→ **ASSIGNMENT**: What lines of the data hold the string "menu"? Pull each one out.

Source data

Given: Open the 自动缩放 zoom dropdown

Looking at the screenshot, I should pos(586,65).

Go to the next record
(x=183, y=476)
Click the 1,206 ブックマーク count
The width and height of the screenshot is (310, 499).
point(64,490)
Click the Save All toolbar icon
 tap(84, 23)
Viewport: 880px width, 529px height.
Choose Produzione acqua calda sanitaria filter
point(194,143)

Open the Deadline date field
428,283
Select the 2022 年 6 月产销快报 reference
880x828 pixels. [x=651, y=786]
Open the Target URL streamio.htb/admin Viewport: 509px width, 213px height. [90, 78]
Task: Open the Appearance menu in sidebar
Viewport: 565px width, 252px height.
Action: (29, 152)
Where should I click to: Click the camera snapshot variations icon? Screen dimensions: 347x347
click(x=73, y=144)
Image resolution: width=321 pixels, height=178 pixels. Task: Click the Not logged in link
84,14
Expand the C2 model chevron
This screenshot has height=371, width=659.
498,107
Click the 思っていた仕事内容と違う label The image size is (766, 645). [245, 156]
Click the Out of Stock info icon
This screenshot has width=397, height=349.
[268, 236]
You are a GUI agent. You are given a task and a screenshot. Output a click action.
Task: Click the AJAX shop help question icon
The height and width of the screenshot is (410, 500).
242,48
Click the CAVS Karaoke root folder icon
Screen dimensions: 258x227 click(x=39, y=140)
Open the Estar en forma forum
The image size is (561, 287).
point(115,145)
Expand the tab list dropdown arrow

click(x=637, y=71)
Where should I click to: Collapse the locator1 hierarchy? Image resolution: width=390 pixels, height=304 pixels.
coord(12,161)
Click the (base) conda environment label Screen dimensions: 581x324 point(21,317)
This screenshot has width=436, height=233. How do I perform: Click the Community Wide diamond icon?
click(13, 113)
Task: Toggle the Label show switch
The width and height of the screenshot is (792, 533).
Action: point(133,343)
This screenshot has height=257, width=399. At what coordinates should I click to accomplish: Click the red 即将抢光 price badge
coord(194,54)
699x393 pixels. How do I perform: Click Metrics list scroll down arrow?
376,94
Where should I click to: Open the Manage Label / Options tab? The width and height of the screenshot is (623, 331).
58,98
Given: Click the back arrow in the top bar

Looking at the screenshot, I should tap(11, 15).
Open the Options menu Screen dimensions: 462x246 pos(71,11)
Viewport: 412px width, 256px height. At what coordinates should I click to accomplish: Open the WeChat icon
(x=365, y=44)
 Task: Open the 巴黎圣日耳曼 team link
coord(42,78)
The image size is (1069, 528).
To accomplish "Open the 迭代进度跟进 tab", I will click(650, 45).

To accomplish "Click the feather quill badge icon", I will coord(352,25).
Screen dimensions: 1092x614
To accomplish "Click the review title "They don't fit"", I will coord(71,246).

→ **OUTPUT**:
Task: Open the Appearance menu in sidebar
Open the Options menu Screen dimensions: 462x246 pos(71,11)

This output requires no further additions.